### Brief
Print verbatim the lines of the entries from the one containing "Where should I click to: Click the" to the last, inclusive, and no others.

Pixel coordinate grounding data:
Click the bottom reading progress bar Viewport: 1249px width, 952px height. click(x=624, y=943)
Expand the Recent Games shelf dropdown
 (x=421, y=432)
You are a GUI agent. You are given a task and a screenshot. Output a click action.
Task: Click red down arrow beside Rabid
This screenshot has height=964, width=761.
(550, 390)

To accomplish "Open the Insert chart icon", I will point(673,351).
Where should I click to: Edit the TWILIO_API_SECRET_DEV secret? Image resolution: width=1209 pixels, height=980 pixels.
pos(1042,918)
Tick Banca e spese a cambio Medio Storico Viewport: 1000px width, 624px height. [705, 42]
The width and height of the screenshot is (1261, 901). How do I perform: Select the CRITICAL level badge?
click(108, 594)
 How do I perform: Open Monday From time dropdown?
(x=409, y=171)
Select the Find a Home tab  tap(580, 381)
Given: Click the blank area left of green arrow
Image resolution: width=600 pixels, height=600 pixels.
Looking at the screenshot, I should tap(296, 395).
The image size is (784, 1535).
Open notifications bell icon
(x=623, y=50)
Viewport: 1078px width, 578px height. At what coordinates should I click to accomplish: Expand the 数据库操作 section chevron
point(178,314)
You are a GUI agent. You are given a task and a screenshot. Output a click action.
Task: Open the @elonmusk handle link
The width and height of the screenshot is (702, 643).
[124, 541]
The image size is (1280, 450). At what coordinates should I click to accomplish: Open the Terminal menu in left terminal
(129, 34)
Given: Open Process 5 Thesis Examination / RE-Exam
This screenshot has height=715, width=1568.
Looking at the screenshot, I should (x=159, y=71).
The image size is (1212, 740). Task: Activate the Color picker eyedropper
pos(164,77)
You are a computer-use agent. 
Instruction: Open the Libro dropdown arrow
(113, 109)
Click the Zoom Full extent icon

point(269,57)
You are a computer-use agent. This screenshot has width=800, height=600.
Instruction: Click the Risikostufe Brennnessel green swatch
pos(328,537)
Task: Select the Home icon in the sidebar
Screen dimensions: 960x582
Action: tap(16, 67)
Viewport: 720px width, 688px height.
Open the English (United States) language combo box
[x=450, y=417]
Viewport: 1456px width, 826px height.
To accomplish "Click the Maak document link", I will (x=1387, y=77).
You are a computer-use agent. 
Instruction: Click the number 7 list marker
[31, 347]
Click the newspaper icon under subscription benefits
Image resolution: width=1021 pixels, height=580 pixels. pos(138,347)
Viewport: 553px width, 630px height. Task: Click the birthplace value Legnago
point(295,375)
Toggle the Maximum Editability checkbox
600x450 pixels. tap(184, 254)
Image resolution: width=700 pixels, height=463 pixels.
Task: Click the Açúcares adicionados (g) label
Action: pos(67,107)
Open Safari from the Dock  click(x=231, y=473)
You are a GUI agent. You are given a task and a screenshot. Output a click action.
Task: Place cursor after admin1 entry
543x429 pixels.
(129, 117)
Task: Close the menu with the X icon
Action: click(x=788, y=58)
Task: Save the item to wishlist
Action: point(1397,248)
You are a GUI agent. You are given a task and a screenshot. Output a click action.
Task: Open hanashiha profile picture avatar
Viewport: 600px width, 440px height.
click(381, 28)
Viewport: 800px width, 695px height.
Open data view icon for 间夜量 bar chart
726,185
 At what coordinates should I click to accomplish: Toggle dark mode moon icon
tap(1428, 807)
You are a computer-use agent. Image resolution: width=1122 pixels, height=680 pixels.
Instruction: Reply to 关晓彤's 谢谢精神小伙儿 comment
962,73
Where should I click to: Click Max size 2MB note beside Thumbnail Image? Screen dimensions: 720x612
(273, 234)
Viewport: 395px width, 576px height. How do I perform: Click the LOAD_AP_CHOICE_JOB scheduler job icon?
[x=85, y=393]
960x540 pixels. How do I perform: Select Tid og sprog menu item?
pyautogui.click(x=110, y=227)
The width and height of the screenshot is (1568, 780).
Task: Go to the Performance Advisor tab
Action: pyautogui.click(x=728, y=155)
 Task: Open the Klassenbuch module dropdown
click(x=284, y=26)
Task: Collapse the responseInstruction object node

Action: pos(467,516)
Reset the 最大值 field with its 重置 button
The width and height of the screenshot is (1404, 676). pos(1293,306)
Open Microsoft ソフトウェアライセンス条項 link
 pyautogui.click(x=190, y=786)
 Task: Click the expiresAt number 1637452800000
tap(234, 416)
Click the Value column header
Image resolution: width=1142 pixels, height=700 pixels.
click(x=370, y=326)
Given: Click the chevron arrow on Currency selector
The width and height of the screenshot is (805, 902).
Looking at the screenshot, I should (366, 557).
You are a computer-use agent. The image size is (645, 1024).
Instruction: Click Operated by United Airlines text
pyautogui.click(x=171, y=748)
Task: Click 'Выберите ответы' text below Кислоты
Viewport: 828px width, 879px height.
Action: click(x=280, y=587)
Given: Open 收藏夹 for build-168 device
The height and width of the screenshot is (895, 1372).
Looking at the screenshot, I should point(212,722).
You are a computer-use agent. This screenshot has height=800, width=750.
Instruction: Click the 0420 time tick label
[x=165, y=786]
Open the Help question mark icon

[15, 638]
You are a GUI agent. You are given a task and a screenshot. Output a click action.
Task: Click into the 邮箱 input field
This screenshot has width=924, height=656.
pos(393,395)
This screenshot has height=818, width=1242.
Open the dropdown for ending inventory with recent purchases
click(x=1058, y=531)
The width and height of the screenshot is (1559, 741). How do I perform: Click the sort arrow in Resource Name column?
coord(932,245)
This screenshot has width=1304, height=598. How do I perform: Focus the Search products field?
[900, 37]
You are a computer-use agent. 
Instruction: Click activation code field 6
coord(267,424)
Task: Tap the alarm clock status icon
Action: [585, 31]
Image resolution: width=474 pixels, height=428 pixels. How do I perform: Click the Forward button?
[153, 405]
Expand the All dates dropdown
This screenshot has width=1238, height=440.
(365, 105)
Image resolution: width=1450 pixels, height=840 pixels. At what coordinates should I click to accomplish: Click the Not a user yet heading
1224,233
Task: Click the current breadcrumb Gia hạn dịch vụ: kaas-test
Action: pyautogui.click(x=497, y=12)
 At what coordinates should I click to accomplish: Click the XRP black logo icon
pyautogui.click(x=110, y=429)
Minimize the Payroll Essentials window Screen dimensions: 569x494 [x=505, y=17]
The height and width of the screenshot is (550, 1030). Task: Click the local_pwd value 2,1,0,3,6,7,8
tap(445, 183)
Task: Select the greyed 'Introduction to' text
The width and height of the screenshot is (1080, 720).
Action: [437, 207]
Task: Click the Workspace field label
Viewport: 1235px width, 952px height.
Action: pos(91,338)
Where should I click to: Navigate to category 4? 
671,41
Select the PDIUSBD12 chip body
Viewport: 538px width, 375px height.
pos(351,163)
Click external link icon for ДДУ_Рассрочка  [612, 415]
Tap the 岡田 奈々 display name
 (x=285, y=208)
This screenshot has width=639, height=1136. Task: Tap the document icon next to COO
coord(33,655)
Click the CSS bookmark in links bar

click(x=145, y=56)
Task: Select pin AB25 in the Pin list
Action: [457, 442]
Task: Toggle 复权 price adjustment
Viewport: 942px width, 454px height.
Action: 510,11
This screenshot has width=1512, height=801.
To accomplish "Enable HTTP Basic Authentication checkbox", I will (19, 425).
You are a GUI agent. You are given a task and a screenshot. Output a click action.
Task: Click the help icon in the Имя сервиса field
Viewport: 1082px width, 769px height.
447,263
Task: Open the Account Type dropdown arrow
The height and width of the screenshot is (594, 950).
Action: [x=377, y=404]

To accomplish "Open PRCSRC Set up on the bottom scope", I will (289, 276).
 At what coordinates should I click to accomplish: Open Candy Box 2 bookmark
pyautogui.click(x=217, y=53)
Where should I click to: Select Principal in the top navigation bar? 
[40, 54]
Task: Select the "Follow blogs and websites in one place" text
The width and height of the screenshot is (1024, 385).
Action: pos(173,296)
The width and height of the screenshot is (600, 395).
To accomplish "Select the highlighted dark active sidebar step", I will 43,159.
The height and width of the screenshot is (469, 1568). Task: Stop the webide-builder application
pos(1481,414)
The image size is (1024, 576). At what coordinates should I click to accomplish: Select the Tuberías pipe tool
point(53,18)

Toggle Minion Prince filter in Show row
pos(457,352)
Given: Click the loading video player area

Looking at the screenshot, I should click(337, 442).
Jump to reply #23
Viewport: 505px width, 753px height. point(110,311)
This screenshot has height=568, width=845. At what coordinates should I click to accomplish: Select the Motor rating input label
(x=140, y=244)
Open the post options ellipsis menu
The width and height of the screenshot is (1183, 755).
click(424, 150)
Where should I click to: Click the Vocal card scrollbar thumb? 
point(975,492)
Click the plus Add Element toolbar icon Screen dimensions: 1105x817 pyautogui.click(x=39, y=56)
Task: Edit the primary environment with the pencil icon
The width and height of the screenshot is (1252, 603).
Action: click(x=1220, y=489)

### Response to the task
Where should I click to: Click the Vocal card scrollbar thumb? 
point(975,492)
Click the plus Add Element toolbar icon Screen dimensions: 1105x817 pyautogui.click(x=39, y=56)
Task: Edit the primary environment with the pencil icon
The width and height of the screenshot is (1252, 603).
Action: click(x=1220, y=489)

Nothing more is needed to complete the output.